0000 00xx Xxxxxx Xxxxx
Xxxxxxxxx, Xxxxxxxx 00000
Ladies and Gentlemen:
This letter is being delivered to you in connection with the proposed
Underwriting Agreement (the "Underwriting Agreement"), between Allied Healthcare
International Inc., a New York corporation (the "Company"), and you as
representative of a group of Underwriters named therein, relating to an
underwritten public offering of Common Stock, $0.01 par value (the "Common
Stock"), of the Company.
In order to induce you and the other Underwriters to enter into the
Underwriting Agreement, the undersigned will not, without the prior written
consent of Friedman, Billings, Xxxxxx & Co., Inc., offer, sell, contract to
sell, assign, transfer, pledge or otherwise dispose of, (or enter into any
transaction which is designed to, or might reasonably be expected to, result in
the disposition (whether by actual disposition or effective economic disposition
due to cash settlement or otherwise) by the undersigned or any affiliate of the
undersigned or any person in privity with the undersigned or any affiliate of
the undersigned), directly or indirectly, including the filing (or participation
in the filing) of a registration statement with the Securities and Exchange
Commission in respect of, or establish or increase a put equivalent position or
liquidate or decrease a call equivalent position within the meaning of Section
16 of the Securities Exchange Act of 1934, as amended, and the rules and
regulations of the Securities and Exchange Commission promulgated thereunder
with respect to, any shares of capital stock of the Company or any securities
convertible into, or exercisable or exchangeable for such capital stock, or
publicly announce an intention to effect any such transaction, for a period of
90 days following the date of the Company's final Prospectus, other than shares
of Common Stock purchased by the Underwriters pursuant to the Underwriting
Agreement and shares of Common Stock disposed of as bona fide gifts approved by
Friedman, Billings, Xxxxxx & Co., Inc.
If (i) the Company issues an earnings release or material news or a
material event relating to the Company occurs during the last 17 days of the
lock-up period, or (ii) prior to the expiration of the lock-up period, the
Company announces that it will release earnings results during the 16-day period
beginning on the last day of the lock-up period, the restrictions imposed
by this Agreement shall continue to apply until the expiration of the 18-day
period beginning on the issuance of the earnings release or the occurrence of
the material news or material event.
Anything contained herein to the contrary notwithstanding, any person to
whom shares of Common Stock are transferred from the undersigned shall be bound
by the terms of this Agreement.
In addition, the undersigned hereby waives, from the date hereof until the
expiration of the 90 day period following the date of the Company's final
Prospectus, any and all rights, if any, to request or demand registration
pursuant to the Securities Act of 1933, as amended, of any shares of Common
Stock that are registered in the name of the undersigned or any shares of Common
Stock that are deemed to be beneficially owned by the undersigned in accordance
with the rules and regulations promulgated under the Securities Act (the
"Beneficially Owned Shares").

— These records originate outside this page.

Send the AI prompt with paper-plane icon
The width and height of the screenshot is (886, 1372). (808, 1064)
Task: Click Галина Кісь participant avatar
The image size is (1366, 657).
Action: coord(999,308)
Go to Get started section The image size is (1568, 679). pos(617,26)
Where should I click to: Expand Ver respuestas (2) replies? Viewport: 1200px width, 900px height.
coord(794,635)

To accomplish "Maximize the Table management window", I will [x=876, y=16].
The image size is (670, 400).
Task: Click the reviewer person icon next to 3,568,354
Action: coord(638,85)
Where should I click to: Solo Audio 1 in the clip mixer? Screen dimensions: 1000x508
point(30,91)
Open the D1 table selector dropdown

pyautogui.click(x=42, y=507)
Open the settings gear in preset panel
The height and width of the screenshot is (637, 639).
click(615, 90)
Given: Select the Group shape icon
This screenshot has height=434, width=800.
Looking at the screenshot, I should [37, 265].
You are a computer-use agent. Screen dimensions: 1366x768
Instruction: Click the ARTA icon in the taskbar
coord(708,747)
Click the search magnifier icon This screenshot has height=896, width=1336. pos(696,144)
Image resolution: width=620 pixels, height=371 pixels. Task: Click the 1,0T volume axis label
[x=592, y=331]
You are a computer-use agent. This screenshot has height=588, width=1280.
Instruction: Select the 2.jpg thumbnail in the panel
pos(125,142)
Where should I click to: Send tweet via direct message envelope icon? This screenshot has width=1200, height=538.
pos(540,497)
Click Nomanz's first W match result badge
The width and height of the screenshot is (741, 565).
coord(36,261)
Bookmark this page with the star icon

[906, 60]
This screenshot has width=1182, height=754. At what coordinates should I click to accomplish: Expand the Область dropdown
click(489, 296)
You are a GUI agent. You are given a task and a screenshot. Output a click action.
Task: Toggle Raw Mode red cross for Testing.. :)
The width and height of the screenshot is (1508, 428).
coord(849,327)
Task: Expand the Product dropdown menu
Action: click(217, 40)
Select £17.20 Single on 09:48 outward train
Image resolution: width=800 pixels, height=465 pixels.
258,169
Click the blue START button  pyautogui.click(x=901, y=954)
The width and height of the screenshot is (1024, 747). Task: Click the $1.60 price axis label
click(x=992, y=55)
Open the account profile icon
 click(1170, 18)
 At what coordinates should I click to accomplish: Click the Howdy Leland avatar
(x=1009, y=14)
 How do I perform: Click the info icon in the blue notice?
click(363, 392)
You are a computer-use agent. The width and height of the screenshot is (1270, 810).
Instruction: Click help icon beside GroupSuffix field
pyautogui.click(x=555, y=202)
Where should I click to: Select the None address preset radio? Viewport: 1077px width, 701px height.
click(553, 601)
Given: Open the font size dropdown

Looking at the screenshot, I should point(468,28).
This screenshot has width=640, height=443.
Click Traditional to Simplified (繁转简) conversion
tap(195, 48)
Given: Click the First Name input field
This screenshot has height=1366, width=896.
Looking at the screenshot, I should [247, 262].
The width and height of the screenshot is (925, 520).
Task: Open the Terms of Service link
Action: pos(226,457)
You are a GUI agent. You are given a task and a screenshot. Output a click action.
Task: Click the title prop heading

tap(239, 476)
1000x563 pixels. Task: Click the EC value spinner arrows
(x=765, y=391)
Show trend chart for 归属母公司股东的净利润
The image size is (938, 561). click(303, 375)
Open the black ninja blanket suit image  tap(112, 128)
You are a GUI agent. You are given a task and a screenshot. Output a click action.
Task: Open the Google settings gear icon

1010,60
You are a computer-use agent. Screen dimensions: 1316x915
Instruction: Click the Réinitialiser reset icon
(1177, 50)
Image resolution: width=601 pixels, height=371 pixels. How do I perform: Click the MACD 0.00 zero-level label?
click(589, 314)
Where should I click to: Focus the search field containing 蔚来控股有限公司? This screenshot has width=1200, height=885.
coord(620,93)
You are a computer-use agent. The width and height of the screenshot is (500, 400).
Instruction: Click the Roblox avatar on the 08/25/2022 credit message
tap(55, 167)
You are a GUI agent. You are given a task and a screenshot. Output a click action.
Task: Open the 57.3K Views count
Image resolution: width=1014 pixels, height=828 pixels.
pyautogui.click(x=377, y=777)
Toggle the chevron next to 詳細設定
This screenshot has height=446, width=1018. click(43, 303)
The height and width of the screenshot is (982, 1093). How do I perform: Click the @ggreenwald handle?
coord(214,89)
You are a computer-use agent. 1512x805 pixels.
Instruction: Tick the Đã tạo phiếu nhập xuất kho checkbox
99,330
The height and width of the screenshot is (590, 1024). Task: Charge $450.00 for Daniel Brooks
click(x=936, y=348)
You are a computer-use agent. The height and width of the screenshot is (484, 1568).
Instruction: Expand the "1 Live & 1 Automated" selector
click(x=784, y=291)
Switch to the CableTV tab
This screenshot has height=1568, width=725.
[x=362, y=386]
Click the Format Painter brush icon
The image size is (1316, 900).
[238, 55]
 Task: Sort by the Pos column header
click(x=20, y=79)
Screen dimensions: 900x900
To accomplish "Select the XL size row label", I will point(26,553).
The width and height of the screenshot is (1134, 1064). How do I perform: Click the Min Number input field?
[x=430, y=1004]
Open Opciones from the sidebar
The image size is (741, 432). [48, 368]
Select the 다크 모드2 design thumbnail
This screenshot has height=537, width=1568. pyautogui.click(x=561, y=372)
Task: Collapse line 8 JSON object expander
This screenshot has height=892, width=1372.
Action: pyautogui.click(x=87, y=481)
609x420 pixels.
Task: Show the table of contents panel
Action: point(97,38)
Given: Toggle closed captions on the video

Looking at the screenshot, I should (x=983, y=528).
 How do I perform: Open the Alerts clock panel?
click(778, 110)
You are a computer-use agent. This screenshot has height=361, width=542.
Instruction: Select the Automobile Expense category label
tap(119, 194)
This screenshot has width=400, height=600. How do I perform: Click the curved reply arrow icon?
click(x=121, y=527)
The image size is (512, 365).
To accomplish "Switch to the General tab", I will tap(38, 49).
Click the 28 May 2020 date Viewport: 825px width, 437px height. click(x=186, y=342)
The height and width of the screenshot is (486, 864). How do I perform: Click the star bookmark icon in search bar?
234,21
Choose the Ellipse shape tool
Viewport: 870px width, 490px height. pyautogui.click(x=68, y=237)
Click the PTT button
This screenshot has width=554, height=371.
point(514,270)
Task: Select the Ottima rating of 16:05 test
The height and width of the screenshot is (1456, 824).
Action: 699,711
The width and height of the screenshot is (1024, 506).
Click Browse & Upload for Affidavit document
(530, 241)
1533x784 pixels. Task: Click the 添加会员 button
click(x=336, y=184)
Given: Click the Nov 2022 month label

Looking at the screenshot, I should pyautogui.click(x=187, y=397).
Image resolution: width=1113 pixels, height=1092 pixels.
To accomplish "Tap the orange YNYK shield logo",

In order to enable the aforesaid covenants to be
enforced, the undersigned hereby consents to the placing of stop-transfer orders
with the transfer agent of the Common Stock with respect to any shares of Common
Stock or Beneficially Owned Shares.
The agreement set forth above shall terminate on the date that the Company
or Friedman, Billings, Xxxxxx & Co., Inc. notifies the undersigned in writing
that it does not intend to proceed with the public offering of Common Stock
contemplated hereby. If for any reason the Underwriting Agreement shall be
terminated prior to the Closing Date (as defined in the Underwriting Agreement),
the agreement set forth above shall likewise be terminated.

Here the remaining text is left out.